[WORK TO COMPLETE] Print the lines of the material verbatim, beginning with the line that contains "Given: Click the edit pencil icon in toolbar" and continuing through the final line of the material.

(Data entries)
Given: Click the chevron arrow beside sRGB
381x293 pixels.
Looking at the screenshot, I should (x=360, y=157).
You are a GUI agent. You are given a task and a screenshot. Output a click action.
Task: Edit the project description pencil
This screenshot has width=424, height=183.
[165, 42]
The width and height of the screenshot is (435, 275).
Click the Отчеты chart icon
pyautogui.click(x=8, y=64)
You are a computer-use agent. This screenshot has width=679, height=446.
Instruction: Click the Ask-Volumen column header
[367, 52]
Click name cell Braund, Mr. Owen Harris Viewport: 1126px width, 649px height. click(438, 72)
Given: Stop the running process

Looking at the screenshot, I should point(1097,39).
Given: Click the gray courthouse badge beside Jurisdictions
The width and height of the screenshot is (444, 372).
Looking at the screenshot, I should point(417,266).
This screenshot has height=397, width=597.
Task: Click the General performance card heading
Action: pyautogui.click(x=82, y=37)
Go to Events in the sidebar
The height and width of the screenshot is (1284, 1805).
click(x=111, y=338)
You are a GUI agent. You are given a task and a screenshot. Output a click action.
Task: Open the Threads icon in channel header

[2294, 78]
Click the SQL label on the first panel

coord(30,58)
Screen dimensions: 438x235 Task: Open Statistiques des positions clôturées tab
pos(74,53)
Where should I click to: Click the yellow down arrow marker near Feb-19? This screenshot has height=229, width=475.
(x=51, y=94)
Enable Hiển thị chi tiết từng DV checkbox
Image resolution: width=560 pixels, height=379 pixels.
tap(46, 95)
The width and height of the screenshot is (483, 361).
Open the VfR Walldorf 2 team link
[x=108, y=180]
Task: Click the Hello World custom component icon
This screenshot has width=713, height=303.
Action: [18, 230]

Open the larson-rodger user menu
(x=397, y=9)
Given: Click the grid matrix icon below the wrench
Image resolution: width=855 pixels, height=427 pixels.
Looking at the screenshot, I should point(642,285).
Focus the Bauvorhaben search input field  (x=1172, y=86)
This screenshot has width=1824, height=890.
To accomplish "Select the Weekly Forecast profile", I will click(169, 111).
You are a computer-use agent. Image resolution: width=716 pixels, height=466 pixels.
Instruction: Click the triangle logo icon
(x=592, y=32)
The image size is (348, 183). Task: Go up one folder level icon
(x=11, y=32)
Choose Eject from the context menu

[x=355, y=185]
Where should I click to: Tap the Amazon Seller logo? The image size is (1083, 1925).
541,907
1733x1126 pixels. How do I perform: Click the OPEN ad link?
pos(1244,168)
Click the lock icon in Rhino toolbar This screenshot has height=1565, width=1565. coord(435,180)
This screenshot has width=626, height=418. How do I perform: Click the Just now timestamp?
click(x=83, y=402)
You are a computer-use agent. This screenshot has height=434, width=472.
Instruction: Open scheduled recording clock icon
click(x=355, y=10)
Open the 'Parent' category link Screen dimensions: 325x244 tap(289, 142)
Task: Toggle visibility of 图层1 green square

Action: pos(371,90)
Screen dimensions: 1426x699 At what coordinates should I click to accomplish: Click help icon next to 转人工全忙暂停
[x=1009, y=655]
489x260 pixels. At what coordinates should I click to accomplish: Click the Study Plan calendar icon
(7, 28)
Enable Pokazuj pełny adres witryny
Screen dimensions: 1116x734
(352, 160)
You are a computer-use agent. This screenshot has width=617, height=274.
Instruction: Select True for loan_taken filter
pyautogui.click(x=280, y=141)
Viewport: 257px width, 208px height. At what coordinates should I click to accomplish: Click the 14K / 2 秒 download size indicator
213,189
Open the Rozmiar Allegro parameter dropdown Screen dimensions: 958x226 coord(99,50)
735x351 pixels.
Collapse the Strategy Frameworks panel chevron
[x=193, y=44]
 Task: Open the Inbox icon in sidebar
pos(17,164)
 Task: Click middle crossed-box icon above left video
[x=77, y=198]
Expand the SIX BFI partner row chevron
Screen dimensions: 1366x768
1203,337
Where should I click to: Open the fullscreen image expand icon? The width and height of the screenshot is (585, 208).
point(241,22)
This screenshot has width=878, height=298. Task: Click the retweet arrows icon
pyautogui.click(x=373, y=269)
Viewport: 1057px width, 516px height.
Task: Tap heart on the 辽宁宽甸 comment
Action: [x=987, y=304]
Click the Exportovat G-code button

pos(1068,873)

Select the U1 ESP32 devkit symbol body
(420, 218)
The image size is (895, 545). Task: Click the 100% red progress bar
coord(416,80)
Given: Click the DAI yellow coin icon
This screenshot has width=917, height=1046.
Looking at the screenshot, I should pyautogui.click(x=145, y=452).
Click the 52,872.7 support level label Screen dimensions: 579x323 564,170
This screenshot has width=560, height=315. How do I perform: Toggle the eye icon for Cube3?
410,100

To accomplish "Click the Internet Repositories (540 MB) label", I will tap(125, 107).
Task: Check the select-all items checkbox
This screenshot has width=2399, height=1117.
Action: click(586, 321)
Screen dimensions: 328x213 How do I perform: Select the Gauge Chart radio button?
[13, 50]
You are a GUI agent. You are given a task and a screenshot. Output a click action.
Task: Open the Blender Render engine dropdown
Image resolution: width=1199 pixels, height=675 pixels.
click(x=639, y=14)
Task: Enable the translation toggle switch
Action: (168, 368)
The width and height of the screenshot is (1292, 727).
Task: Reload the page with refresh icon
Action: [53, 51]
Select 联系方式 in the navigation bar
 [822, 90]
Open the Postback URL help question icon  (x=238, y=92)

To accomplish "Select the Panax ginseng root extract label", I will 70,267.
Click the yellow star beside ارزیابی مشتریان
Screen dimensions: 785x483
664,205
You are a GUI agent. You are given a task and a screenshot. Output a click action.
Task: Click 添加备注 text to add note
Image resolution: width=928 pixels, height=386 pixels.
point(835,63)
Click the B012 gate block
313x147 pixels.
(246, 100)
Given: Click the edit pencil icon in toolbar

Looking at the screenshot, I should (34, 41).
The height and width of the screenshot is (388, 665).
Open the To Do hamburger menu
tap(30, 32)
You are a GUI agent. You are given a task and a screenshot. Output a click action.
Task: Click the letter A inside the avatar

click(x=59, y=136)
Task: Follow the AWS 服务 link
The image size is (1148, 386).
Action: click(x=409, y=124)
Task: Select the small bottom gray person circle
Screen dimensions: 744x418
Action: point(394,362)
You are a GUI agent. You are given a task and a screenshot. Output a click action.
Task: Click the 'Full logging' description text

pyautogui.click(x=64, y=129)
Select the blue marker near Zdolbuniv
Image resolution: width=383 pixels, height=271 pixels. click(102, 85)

[EXERCISE ANSWER]
Given: Click the edit pencil icon in toolbar

Looking at the screenshot, I should (34, 41).
The height and width of the screenshot is (388, 665).
Open the To Do hamburger menu
tap(30, 32)
You are a GUI agent. You are given a task and a screenshot. Output a click action.
Task: Click the letter A inside the avatar

click(x=59, y=136)
Task: Follow the AWS 服务 link
The image size is (1148, 386).
Action: click(x=409, y=124)
Task: Select the small bottom gray person circle
Screen dimensions: 744x418
Action: point(394,362)
You are a GUI agent. You are given a task and a screenshot. Output a click action.
Task: Click the 'Full logging' description text

pyautogui.click(x=64, y=129)
Select the blue marker near Zdolbuniv
Image resolution: width=383 pixels, height=271 pixels. click(102, 85)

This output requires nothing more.